The Department of Defense “faces substantial challenges in meeting the needs of the cyberwarrior’s highly skilled workforce,” notes a 2015 study by the Rand Corporation, a nonprofit think tank serving the US military-industrial complex. “Training individuals from a skill level of zero is expensive and often inefficient, so building a strong candidate stream can be beneficial,” concludes the study, which suggests that it is more cost-effective to recruit native speakers than to train new hires in cyber warfare and language resources, as many of them do not remain in government service for many years.

“It’s not a secret government plan. That’s not it,” says teacher

Eduardo Viana da Silva, a Portuguese professor at the University of Washington and leader of the GenCyber ​​​​in Portuguese program told Pública in an interview that although funding and curriculum guidelines come from the NSA and NSF, the courses are designed and taught by him and other Portuguese teachers interested in finding new ways to engage young people. 

“Foreign languages ​​is one of those fields where you’re always struggling to get students,” he said. “Incorporating something like cyber security helps, from a practical standpoint, to attract students.”

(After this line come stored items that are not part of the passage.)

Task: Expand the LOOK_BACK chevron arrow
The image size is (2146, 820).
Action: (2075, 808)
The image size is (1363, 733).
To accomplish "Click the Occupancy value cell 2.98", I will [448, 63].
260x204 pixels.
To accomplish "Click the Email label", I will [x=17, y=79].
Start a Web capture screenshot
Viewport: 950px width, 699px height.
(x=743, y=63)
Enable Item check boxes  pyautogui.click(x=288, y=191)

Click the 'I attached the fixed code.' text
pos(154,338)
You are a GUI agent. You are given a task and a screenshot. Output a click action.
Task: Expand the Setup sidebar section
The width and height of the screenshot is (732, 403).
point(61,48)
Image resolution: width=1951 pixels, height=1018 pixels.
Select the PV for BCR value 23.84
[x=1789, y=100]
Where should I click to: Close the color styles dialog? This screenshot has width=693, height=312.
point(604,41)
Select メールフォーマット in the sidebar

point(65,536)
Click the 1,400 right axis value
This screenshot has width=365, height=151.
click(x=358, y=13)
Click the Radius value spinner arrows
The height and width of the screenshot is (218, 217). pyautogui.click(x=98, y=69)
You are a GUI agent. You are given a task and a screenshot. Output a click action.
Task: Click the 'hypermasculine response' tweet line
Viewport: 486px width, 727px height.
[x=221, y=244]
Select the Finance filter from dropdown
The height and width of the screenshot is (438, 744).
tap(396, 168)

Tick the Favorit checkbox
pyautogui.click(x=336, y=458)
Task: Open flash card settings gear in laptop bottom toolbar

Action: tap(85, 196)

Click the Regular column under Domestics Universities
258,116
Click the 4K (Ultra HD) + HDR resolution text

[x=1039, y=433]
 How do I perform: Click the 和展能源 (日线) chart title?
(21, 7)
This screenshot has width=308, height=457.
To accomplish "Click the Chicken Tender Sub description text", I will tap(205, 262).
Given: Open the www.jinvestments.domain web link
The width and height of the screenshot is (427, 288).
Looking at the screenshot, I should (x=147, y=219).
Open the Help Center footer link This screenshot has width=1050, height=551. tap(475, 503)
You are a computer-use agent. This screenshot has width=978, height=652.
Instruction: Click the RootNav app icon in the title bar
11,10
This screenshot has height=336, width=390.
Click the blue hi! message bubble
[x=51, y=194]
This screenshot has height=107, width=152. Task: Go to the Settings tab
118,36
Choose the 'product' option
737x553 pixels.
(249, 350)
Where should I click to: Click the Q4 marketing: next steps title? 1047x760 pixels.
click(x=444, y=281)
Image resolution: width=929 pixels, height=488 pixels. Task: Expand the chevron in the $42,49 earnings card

According to Viana da Silva, “a large part of the program” is “to provide a window for some professional paths that students can explore in the future” in the area of ​​cyber security – inside and outside the government. “There are tens of thousands of jobs, and they just don’t have qualified people” with sufficient language skills. “Therefore, we think we are filling a gap in some ways, especially in Portuguese”, says the professor.

“It’s not a secret government plan. That’s not it,” he says. “We are not teaching how to break codes. Because we don’t know. I’m a language teacher, I don’t know how to break codes.”

When approached, the NSA did not respond to all of Pública’s questions, but said, “The GenCyber ​​program aims to address the country’s shortage of skilled cyber security professionals. By sparking an early interest in cyber security among students [in middle and high school], the GenCyber ​​program provides an opportunity for students across the country to become the next generation of cyber professionals.” 

To increase accessibility, the courses were also given to “students with autism and students with visual impairments and the deaf,” according to the spokesperson.

Portuguese is “fundamental to US national security”

The University of Washington had already received NSA funding in 2017 to run Portuguese summer vacation camps for teenagers as part of another initiative called “Startalk” designed to increase critical language skills among future military personnel and the workforce of intelligence. The course page shows a video with young Brazilians and other national references such as the flag and the name of Santos Dumont.

In a video published on the website’s registration page, the future candidate is introduced to the course concept

Portuguese is one of 65 “favorite languages” considered “essential to US national security” by the Department of Defense.

An excerpt of the video shows a capoeira class that is part of the course’s workshops

An academic study from 2018 states that “in the United States, Portuguese has been living its golden years since the last decade”. The growth is a direct result of the classification of Portuguese as a “critical language” by the Department of Defense. The authors argue that this designation is a “political subject in a political context.”

They write, citing previous scholarships, that the “ Portuguese language teaching boom is directly related to the countries of Africa, Macau, and Brazil as these economies and their biodiesel resources and commodities reconfigure currencies and provide students with the opportunity to become locate as quasi-native professional speakers.”